In a separate matter, Ken Collum, the village’s building inspector, told the board of his department’s concerns. According to code, a property owner need not have a swimming pool in order to have a pool house. These accessory structures can be up to 250 square feet and include a half-bathroom. “We do have a few in the village that, they’ll call it a library or something,” he said. “If the village’s intent is to allow that, that’s fine, we just need clarification in the definition of pool houses. It sometimes causes issues with these morphing into other things,” such as habitable space. He suggested changing the code to require a property to have a swimming pool if it has a pool house. 

That discussion segued into another: “the carving out of 250 square feet of an existing or new building” that is labeled a pool house, Mr. Collum said. “Time and time again before the zoning board of appeals, we see these are becoming rec rooms, they’re becoming gyms, they’re becoming anything but a garage.” Past consideration of requiring a pool house to be a stand-alone structure has not been acted upon, he said. “We talk about this every year, it sits there, and we don’t really do anything about it.” 

Further, Mr.
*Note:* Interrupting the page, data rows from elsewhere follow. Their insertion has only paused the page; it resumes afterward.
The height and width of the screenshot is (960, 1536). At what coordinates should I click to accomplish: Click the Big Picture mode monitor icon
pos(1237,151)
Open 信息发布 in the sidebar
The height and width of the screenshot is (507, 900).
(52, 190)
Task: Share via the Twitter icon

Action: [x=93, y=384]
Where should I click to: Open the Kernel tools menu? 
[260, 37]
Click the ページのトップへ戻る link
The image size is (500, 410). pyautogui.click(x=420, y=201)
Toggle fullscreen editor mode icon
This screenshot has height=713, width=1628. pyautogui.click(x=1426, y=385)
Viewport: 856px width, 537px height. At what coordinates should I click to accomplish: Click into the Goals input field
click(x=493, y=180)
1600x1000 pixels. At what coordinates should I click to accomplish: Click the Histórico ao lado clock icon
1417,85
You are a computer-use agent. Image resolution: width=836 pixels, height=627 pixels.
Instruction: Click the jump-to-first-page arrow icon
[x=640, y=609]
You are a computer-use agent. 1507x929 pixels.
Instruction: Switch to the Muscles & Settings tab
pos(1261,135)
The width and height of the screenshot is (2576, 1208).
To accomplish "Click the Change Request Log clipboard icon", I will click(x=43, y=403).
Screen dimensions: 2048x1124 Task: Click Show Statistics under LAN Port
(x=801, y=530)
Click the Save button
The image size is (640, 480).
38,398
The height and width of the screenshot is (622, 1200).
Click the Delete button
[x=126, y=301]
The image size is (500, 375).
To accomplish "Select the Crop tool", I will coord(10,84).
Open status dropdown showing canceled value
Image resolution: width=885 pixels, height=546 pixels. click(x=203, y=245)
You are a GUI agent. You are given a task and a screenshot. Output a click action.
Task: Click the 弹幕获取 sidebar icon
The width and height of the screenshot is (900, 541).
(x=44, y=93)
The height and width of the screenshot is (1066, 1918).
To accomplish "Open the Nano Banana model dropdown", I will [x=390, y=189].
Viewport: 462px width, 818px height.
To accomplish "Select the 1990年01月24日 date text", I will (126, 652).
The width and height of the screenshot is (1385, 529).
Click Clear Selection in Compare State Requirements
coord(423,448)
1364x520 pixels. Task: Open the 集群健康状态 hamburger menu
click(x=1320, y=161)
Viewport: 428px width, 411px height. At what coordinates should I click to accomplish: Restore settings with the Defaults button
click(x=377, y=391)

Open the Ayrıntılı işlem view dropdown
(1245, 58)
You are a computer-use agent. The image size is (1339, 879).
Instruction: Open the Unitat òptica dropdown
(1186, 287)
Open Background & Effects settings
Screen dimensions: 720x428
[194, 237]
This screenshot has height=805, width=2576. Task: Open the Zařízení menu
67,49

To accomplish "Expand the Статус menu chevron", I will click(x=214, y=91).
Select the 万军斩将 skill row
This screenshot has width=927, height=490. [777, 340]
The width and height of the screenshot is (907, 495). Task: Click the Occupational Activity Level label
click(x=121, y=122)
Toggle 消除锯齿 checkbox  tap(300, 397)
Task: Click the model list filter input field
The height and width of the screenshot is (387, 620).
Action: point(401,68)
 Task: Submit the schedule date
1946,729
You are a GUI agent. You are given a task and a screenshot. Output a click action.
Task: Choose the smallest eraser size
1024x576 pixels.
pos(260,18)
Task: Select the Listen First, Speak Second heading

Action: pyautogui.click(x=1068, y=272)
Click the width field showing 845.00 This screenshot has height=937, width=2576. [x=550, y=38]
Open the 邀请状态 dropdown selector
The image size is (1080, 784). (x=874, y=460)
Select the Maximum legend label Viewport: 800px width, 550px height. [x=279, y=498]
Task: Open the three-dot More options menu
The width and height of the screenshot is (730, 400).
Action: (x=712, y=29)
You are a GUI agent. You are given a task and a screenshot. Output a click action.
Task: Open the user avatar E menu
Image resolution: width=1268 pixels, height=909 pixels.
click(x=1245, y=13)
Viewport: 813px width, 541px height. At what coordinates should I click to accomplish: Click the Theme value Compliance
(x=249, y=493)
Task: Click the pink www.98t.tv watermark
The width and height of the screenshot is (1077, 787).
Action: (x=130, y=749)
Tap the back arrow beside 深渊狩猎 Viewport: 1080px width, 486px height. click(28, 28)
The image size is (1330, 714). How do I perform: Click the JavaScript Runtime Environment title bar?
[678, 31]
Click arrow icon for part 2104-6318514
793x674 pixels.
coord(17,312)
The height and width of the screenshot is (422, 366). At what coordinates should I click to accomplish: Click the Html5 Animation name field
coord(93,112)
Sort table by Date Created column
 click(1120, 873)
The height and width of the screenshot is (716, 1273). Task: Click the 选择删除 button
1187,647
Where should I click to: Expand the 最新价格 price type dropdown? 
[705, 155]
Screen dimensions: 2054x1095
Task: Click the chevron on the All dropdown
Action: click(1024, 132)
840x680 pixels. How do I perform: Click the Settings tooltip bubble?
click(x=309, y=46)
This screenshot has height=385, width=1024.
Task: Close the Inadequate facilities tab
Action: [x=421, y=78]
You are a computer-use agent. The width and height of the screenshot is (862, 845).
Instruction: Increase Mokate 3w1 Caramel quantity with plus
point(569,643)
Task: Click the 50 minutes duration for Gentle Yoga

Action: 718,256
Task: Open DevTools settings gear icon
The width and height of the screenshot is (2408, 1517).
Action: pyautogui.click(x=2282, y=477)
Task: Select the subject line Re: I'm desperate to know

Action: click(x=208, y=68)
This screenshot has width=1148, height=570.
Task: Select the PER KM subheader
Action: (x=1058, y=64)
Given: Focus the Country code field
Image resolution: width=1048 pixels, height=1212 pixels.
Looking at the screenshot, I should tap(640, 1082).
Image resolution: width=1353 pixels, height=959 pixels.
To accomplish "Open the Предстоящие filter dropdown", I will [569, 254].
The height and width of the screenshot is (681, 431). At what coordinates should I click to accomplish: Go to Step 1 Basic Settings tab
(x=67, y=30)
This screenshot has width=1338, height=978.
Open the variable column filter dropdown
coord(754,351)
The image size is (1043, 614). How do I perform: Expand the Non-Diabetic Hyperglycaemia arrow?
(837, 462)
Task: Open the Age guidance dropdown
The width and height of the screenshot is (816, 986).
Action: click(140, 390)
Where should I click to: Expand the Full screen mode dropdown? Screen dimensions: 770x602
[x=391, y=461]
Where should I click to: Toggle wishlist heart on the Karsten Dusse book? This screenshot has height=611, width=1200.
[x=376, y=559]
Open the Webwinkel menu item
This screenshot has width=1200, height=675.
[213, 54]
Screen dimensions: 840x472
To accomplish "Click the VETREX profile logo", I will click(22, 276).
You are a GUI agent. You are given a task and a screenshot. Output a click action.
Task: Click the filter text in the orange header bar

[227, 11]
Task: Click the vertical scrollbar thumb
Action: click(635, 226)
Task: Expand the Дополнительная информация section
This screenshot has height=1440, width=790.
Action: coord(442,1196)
Collum said, property owners are building garages and other detached structures that feature full basements in which mechanical devices for the residence, such as heating and plumbing equipment, are situated. Instead of being in the basement of the residence, they are connected to the residence via tunnel or other conduit, he said. 

Basements in accessory structures are not counted in floor-area calculations. “These homes are basically investments,” he said. “These properties are worth a lot of money. We develop them, and we don’t charge them for [floor area] in that basement. So if you have 10,000 square feet above ground and a 5,000-square-foot basement, now you have a 15,000-square-foot home.” 

The Village of Southampton prohibits basements under accessory structures, he said. “I’m not sure the board wants to go that way, but we’re looking for guidance in our department,” he said. Mr. Siska said that the village’s planning and zoning committee, which he chairs, would examine the issues Mr. Collum raised.